I honestly don’t know how people manage to create in conventional straight lines, the kind where one begins a project, stays with it and doesn’t get distracted by other ideas.

I’ve got two stories I’m working on that were supposed to be quick, short, flash-fiction pieces about aro characters I could post to @aroworlds before returning to my List Of Many In-Progress Works. (Like, for example, editing a Kit March chapter.) These pieces ended up being seven and eleven thousand words, and, for different reasons, they’ve become far too significant to the protagonists’ character arcs to be left as side stories.

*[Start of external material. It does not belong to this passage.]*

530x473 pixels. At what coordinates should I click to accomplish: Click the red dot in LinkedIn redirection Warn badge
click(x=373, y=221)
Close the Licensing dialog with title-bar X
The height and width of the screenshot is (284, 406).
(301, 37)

So I’m left pulling at my hair (literally) while wandering down lanes I never intended on travelling.

So let me talk at you about what’s forthcoming, since the writing gods have determined I must do this. I’m still not sure on release dates or how I’m going to go about it. One Strange Man is reasonably close to final proofing, but Love is the Reckoning needs a bit more redrafting.

Cover of One Strange Man: A Marchverse Short Story by K. A. Cook. Cover shows a wooden door, bolted shut, set into a stone wall, with dangling ivy and climbing roses obscuring the wall and part of the door. The ground in front of the door is brown earth and has a thin-bladed green bush growing in front of it. A glowing white marble sits on the earth by the base of one of the roses on the bottom left-hand side of cover. Text is written in a white, handdrawn, fantasy-style type.One Strange Man

How can the want for another person make an intelligent man gift something so precious?

When Akash’s former lover refuses to return a family heirloom, Darius knows only one way to help his mate—even if it means ignoring several laws in the process. The magic he mastered in surviving the College and the mercenaries has surprising utility in the art of larceny, at least once he gets past the stomach-knotting anxiety. When Darius makes the mistake of asking Akash why, however, getting caught in a stranger’s third-floor bedroom seems like nothing compared to comprehending the mysteries of romance and friendship.